■ **Prompt**: Transcribe each entry so that nothing differs from the original.

■ **Data provided**:
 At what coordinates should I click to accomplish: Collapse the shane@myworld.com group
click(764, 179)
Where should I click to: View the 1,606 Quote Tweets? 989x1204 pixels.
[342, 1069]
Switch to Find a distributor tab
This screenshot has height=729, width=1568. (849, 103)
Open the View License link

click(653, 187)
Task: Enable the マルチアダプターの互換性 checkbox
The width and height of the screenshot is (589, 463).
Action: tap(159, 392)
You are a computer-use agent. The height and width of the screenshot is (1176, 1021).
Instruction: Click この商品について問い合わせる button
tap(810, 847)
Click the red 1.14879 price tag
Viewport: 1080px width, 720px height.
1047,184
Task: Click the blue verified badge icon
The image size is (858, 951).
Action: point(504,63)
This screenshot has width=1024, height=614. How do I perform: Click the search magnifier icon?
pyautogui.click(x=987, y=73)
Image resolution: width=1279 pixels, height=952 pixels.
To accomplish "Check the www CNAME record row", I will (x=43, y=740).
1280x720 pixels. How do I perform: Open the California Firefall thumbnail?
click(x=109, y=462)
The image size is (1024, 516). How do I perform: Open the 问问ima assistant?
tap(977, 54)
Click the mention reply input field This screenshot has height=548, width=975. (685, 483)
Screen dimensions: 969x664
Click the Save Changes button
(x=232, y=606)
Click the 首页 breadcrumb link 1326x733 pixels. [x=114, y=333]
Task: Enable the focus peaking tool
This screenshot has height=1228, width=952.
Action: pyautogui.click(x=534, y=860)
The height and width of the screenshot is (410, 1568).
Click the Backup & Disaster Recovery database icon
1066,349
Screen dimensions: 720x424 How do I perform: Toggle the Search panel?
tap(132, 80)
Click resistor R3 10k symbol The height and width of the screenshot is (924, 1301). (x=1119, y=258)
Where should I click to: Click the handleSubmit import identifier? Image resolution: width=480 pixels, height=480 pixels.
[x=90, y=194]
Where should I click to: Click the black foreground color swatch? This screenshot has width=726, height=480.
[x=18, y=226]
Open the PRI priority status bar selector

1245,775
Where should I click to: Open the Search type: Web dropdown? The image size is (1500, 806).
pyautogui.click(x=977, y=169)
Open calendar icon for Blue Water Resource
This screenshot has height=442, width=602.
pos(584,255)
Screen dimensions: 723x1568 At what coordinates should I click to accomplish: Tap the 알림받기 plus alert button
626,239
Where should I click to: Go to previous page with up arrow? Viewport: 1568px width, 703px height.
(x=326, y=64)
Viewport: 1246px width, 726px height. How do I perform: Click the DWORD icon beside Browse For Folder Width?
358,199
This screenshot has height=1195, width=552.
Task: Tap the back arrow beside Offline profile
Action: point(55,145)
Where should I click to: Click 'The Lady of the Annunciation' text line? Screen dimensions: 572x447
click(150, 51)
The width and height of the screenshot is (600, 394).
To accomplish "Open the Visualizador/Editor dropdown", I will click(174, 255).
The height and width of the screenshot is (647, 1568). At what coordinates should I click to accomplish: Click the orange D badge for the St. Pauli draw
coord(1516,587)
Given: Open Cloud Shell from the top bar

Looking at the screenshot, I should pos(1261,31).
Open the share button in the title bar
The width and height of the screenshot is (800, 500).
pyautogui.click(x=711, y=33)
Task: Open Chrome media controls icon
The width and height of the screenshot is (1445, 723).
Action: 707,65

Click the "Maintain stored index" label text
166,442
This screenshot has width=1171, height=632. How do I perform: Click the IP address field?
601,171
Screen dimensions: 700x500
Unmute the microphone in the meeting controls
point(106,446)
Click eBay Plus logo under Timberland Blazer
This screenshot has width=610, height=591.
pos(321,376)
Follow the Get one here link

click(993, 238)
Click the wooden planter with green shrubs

■ **Written response**:
 At what coordinates should I click to accomplish: Collapse the shane@myworld.com group
click(764, 179)
Where should I click to: View the 1,606 Quote Tweets? 989x1204 pixels.
[342, 1069]
Switch to Find a distributor tab
This screenshot has height=729, width=1568. (849, 103)
Open the View License link

click(653, 187)
Task: Enable the マルチアダプターの互換性 checkbox
The width and height of the screenshot is (589, 463).
Action: tap(159, 392)
You are a computer-use agent. The height and width of the screenshot is (1176, 1021).
Instruction: Click この商品について問い合わせる button
tap(810, 847)
Click the red 1.14879 price tag
Viewport: 1080px width, 720px height.
1047,184
Task: Click the blue verified badge icon
The image size is (858, 951).
Action: point(504,63)
This screenshot has width=1024, height=614. How do I perform: Click the search magnifier icon?
pyautogui.click(x=987, y=73)
Image resolution: width=1279 pixels, height=952 pixels.
To accomplish "Check the www CNAME record row", I will (x=43, y=740).
1280x720 pixels. How do I perform: Open the California Firefall thumbnail?
click(x=109, y=462)
The image size is (1024, 516). How do I perform: Open the 问问ima assistant?
tap(977, 54)
Click the mention reply input field This screenshot has height=548, width=975. (685, 483)
Screen dimensions: 969x664
Click the Save Changes button
(x=232, y=606)
Click the 首页 breadcrumb link 1326x733 pixels. [x=114, y=333]
Task: Enable the focus peaking tool
This screenshot has height=1228, width=952.
Action: pyautogui.click(x=534, y=860)
The height and width of the screenshot is (410, 1568).
Click the Backup & Disaster Recovery database icon
1066,349
Screen dimensions: 720x424 How do I perform: Toggle the Search panel?
tap(132, 80)
Click resistor R3 10k symbol The height and width of the screenshot is (924, 1301). (x=1119, y=258)
Where should I click to: Click the handleSubmit import identifier? Image resolution: width=480 pixels, height=480 pixels.
[x=90, y=194]
Where should I click to: Click the black foreground color swatch? This screenshot has width=726, height=480.
[x=18, y=226]
Open the PRI priority status bar selector

1245,775
Where should I click to: Open the Search type: Web dropdown? The image size is (1500, 806).
pyautogui.click(x=977, y=169)
Open calendar icon for Blue Water Resource
This screenshot has height=442, width=602.
pos(584,255)
Screen dimensions: 723x1568 At what coordinates should I click to accomplish: Tap the 알림받기 plus alert button
626,239
Where should I click to: Go to previous page with up arrow? Viewport: 1568px width, 703px height.
(x=326, y=64)
Viewport: 1246px width, 726px height. How do I perform: Click the DWORD icon beside Browse For Folder Width?
358,199
This screenshot has height=1195, width=552.
Task: Tap the back arrow beside Offline profile
Action: point(55,145)
Where should I click to: Click 'The Lady of the Annunciation' text line? Screen dimensions: 572x447
click(150, 51)
The width and height of the screenshot is (600, 394).
To accomplish "Open the Visualizador/Editor dropdown", I will click(174, 255).
The height and width of the screenshot is (647, 1568). At what coordinates should I click to accomplish: Click the orange D badge for the St. Pauli draw
coord(1516,587)
Given: Open Cloud Shell from the top bar

Looking at the screenshot, I should pos(1261,31).
Open the share button in the title bar
The width and height of the screenshot is (800, 500).
pyautogui.click(x=711, y=33)
Task: Open Chrome media controls icon
The width and height of the screenshot is (1445, 723).
Action: 707,65

Click the "Maintain stored index" label text
166,442
This screenshot has width=1171, height=632. How do I perform: Click the IP address field?
601,171
Screen dimensions: 700x500
Unmute the microphone in the meeting controls
point(106,446)
Click eBay Plus logo under Timberland Blazer
This screenshot has width=610, height=591.
pos(321,376)
Follow the Get one here link

click(993, 238)
Click the wooden planter with green shrubs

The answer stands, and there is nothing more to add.